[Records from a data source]
──────────────────────────────

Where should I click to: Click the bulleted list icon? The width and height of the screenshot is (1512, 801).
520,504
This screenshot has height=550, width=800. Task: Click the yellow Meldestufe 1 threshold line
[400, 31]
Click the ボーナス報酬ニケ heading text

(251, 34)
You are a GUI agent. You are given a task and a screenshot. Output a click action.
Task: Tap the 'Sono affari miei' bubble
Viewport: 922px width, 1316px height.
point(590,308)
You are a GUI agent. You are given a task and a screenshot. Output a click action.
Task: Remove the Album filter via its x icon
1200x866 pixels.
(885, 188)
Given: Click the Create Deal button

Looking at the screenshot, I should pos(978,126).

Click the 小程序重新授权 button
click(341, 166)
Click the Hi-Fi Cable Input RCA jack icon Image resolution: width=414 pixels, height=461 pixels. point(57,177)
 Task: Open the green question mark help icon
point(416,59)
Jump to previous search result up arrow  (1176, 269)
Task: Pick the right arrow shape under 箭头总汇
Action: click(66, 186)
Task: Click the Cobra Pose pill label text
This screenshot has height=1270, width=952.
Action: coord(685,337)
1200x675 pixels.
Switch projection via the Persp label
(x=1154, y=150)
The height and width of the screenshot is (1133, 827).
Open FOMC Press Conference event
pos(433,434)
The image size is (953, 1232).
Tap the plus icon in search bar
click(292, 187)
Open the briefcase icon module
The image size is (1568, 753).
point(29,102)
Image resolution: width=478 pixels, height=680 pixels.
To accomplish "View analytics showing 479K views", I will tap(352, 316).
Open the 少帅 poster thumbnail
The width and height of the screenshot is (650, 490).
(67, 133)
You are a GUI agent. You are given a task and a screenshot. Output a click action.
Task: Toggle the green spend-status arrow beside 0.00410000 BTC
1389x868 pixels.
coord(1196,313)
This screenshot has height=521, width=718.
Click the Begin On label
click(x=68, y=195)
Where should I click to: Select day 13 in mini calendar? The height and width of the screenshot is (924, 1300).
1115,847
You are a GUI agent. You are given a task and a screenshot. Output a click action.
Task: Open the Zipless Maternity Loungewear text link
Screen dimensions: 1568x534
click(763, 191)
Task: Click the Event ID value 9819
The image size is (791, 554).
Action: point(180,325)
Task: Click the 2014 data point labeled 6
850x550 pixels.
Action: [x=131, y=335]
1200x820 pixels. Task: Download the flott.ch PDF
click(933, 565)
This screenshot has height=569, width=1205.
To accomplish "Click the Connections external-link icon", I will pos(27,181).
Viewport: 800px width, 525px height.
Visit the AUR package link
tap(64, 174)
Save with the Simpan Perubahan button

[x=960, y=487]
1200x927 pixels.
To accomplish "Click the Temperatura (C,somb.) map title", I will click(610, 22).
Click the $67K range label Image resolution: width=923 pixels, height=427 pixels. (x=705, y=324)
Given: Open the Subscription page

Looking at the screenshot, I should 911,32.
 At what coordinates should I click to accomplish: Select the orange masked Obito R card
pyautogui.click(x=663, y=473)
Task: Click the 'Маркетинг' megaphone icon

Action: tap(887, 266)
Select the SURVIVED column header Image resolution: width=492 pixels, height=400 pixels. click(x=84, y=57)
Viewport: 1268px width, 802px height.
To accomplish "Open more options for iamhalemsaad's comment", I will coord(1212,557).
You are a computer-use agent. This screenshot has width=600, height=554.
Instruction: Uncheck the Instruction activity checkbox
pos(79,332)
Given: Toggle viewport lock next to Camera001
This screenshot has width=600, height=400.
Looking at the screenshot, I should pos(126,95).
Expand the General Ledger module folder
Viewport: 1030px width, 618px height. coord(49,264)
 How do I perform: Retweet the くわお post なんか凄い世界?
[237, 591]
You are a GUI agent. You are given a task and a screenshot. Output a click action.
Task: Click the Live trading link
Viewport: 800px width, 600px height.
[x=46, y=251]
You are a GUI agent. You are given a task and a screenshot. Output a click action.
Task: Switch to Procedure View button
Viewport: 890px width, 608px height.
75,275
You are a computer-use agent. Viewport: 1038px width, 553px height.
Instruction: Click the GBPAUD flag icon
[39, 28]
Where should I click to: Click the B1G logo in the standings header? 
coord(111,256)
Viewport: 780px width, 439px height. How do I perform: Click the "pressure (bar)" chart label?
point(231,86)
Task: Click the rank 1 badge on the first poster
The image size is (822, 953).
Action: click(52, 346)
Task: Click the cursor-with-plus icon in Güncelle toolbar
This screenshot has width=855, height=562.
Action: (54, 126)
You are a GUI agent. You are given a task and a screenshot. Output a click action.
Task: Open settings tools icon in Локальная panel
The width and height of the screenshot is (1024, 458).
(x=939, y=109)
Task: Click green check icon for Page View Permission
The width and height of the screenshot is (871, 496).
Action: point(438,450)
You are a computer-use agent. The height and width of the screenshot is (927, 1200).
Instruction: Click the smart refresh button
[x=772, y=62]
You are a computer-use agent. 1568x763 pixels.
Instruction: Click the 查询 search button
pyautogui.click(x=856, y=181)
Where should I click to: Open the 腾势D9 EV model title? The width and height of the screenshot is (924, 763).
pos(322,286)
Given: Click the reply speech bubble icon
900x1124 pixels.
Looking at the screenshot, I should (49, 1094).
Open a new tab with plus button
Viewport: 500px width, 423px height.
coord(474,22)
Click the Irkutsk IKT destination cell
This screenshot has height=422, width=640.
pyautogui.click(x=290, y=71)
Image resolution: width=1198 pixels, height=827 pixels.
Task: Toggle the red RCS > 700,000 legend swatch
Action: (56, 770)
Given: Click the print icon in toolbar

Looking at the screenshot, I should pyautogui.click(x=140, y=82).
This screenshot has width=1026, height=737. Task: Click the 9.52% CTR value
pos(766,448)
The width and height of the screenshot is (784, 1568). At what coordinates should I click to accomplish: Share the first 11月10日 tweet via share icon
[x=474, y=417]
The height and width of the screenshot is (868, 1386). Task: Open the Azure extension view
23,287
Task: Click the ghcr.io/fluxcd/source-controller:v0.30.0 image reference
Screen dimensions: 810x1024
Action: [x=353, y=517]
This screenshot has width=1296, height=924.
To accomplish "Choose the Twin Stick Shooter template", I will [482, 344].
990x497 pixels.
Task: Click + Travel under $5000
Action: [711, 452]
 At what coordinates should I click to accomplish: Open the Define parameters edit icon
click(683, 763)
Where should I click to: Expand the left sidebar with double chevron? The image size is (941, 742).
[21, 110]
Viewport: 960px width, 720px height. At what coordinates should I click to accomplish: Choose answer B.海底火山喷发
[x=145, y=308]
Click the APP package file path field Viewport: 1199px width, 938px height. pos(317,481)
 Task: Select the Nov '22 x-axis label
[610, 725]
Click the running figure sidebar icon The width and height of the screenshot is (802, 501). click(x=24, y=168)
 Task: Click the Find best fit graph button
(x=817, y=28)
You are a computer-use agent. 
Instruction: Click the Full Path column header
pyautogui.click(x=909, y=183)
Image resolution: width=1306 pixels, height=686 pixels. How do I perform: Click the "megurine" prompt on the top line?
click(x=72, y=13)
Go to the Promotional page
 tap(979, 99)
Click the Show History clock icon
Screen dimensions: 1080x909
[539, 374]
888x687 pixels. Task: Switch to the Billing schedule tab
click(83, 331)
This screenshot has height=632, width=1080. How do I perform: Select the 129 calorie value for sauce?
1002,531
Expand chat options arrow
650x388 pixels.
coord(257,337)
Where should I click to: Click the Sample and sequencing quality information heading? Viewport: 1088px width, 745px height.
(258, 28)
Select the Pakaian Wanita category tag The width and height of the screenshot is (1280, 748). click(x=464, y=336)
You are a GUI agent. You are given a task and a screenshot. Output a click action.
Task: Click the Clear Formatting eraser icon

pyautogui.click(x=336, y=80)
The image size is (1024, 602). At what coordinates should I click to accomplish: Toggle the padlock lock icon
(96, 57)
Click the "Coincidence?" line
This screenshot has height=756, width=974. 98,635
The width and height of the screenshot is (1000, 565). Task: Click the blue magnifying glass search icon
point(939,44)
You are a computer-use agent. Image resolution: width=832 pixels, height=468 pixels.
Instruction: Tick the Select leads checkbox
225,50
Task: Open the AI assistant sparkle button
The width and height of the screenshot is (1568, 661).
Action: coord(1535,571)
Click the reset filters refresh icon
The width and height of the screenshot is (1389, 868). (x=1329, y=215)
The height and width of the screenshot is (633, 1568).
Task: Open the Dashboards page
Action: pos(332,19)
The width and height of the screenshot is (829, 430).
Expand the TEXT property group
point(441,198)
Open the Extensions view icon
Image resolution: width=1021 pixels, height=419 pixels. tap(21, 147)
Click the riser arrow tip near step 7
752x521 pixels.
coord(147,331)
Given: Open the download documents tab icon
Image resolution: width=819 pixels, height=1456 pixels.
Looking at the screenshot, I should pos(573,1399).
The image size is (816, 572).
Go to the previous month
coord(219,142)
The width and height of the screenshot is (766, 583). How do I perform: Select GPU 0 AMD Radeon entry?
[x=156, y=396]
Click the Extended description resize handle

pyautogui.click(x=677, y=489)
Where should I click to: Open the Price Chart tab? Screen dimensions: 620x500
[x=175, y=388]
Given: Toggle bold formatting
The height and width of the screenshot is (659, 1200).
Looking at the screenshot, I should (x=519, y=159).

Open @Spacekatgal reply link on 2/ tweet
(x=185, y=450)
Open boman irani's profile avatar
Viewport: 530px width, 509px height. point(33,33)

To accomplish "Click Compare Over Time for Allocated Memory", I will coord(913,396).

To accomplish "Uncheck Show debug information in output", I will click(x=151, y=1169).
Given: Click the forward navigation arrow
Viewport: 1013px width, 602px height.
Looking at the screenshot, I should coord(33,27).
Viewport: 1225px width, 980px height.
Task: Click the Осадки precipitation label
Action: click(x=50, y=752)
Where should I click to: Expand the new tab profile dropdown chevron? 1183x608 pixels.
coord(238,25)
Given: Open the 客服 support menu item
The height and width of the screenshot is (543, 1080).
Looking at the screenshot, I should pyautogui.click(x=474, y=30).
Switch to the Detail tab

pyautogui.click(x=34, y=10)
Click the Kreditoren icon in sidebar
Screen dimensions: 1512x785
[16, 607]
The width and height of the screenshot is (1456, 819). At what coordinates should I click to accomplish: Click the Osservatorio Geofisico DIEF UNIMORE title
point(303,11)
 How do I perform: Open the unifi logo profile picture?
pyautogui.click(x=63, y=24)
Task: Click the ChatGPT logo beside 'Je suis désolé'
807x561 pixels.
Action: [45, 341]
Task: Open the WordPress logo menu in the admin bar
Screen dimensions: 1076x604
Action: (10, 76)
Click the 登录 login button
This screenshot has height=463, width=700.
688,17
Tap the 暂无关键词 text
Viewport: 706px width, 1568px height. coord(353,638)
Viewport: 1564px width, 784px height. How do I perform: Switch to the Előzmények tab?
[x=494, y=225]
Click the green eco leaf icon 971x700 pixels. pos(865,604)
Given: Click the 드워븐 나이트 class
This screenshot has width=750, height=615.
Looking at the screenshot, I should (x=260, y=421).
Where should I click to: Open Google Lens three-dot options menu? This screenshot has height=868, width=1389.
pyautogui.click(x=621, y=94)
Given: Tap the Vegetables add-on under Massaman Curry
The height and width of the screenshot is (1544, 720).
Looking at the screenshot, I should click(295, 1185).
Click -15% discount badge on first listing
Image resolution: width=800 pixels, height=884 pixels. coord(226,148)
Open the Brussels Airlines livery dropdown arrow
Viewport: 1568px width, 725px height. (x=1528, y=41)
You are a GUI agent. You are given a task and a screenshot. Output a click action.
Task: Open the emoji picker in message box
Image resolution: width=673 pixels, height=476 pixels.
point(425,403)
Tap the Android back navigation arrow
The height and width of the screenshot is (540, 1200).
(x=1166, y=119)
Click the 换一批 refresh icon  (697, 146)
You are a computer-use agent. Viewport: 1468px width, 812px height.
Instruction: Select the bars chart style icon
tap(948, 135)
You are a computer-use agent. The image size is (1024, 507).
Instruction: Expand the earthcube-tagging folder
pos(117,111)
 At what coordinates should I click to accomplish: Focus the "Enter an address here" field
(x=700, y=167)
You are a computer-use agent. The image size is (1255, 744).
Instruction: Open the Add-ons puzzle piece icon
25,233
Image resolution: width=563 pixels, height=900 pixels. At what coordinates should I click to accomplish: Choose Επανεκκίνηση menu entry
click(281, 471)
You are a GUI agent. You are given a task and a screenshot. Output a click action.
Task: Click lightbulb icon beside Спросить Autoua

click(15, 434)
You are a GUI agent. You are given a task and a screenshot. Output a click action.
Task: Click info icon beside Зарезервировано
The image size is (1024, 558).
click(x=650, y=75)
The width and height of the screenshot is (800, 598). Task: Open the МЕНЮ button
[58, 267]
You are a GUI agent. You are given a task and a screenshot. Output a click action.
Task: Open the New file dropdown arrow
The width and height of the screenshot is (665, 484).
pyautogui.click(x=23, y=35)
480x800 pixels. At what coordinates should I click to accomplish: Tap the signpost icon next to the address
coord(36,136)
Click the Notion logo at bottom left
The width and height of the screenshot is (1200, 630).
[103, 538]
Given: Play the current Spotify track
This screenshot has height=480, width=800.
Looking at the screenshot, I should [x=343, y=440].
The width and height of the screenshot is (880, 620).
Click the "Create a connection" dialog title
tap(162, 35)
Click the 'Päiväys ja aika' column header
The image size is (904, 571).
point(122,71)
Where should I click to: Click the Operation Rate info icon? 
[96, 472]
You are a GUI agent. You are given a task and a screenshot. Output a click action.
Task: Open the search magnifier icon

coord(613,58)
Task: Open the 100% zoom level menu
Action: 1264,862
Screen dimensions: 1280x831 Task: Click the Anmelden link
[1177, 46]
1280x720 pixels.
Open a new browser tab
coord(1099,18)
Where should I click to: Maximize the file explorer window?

──────────────────────────────

## [Description of the task]
Would you please copy every line in the data that contains the word "computer"?

## [Your response]
You are a computer-use agent. This screenshot has width=600, height=554.
You are a computer-use agent. Viewport: 1038px width, 553px height.
You are a computer-use agent. The height and width of the screenshot is (927, 1200).
You are a computer-use agent. 1568x763 pixels.
You are a computer-use agent. 
You are a computer-use agent. Image resolution: width=832 pixels, height=468 pixels.
You are a computer-use agent. Viewport: 1468px width, 812px height.
You are a computer-use agent. The image size is (1024, 507).
You are a computer-use agent. The image size is (1255, 744).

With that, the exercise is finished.